Akka Actors vs Streams for Rest APIs

11 minute read

This post is about a comparison between Spray IO and Akka Http, and specifically one of the major changes in the way we design code when using actor based frameworks. Also a small comparison of choosing between Akka Actors and Akka Streams for development of applications and what to use where.

Background

Before going deeper and comparing the advantages and disadvantages of the two frameworks and when to use what, let us first try and understand a few concepts from definitions.
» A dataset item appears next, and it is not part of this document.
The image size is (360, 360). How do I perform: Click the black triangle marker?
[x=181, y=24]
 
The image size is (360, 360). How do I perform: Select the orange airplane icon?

This section is by no means exhaustive and might require additional reading before one can gain a complete understanding.

Concurrency

No it doesn’t mean things should run in parallel. It means that if you were to break a program into smallest of fragments and execute these out of order, the results would be same.

This implies that individual operations should be stateless. (From the point of REST api, we can say that each request in a very simple service should not change the state (or behavior) of the service itself. - It can make changes to the database or some other external service though, which makes the overall application stateful)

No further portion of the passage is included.